In Sammons, the showup identification process was suggestive because the witness “could plainly see for himself that defendant . . . [was] involved in a criminal investigation–being the subject of a showup is involvement in a criminal investigation.” Sammons, 505 Mich at 45. Additionally, the witness “testified that he understood he was taken to see defendant [at the police station] for the purpose of making an identification.” Id. (noting that “[t]he suggestiveness of a showup is aggravated when it is conducted in a police stationhouse”). “[T]he suggestiveness was unnecessary because there was no reason, except perhaps police convenience, to use a suggestive procedure[.]” Id. at 36, 48 (noting the witness “did not arrive at the police station until 4 to 5 hours” after the defendant was arrested and “there was no ongoing danger”). Furthermore, “the prosecution [did not meet] its burden to show that the indicia of reliability” was “strong enough to outweigh the competing effect of the police-arranged suggestive circumstances[.]” Id. at 55 (quotation marks and citation omitted). Specifically, “the showup was not reliable” because the witness’s “opportunity to view the criminal at the time of the crime was . . . poor,” the witness did “not appear to have focused on the physical features of the [defendant],” the witness’s “description was wrong about the most specific details of the suspects,” and “[t]he level of certainty of the witness at the confrontation [was] difficult to evaluate because it was not documented.” Id. at 36, 51-54 (although “the identification’s unreliability was exposed to the jury through cross-examination and . . . the jury was instructed to evaluate the reliability of the identification,” “the error was not harmless because the prosecution’s case was significantly less persuasive without the showup”).

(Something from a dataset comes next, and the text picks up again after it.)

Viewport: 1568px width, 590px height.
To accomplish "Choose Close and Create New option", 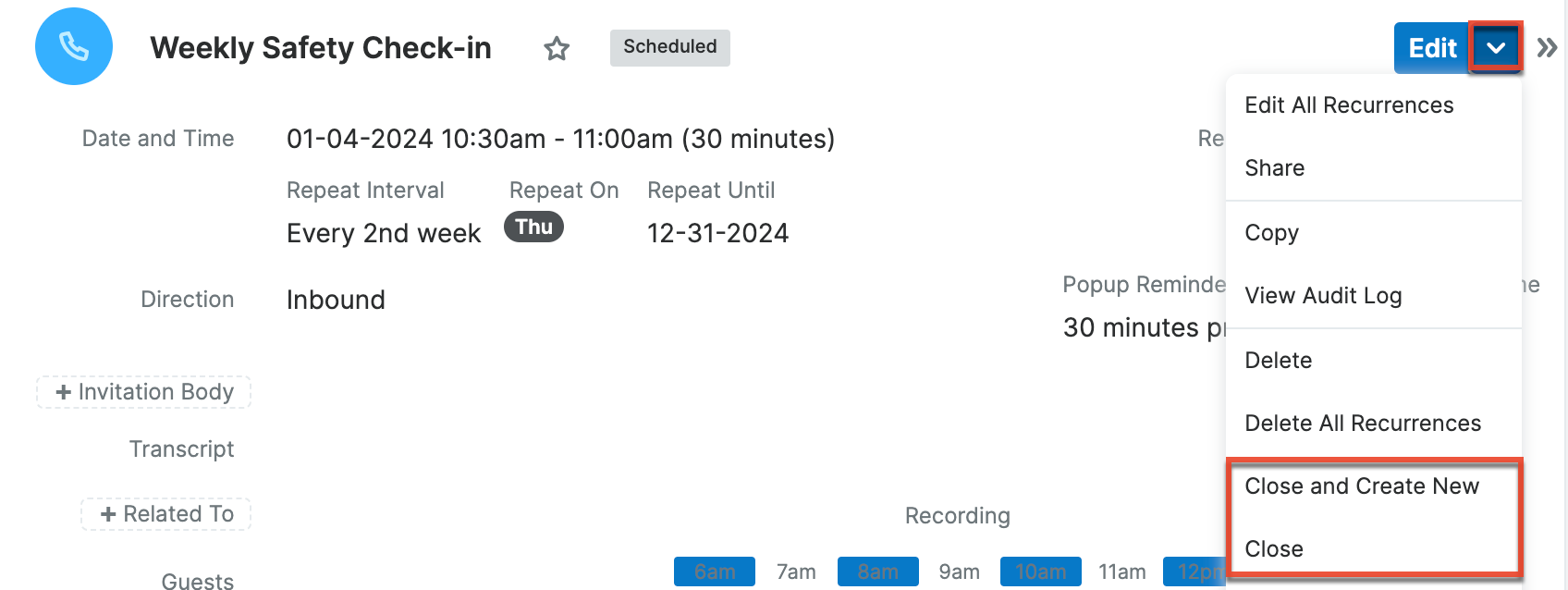I will (1362, 486).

F.Defendant’s Request for a Lineup
A trial court has discretion to grant a defendant’s motion for a lineup. People v McAllister, 241 Mich App 466, 471 (2000). “A right to a lineup arises when eyewitness identification has been shown to be a material issue and when there is a reasonable likelihood of mistaken identification that a lineup would tend to resolve.” Id. at 471. “[T]here is a due process right to a lineup in an appropriate case.” People v Gwinn, 111 Mich App 223, 249 (1981) (internal quotation omitted). Considerations include “the benefits to an accused, the burden to the prosecution, police, courts, and witnesses, and the timeliness of the motion involved.” Id. at 249.

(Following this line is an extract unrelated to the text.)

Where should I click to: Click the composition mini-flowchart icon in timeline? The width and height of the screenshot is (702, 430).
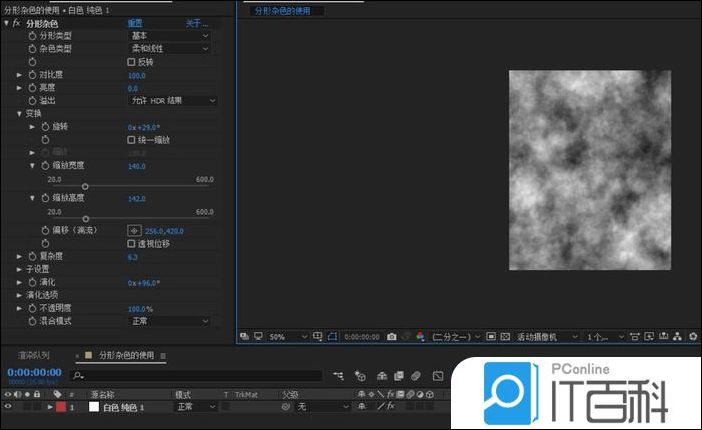coord(341,376)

“[A] trial court’s decision to admit identification evidence will not be reversed unless it is clearly erroneous.” People v Harris, 261 Mich App 44, 51 (2004). “Clear error exists if the reviewing court is left with a definite and firm conviction that a mistake has been made.” Id.
1 United States v Wade, 388 US 218 (1967).
2 For more information on the precedential value of an opinion with negative subsequent history, see our note.
3 See Section 9.13(E) for more information on showups.
4 United States v Wade, 388 US 218 (1967).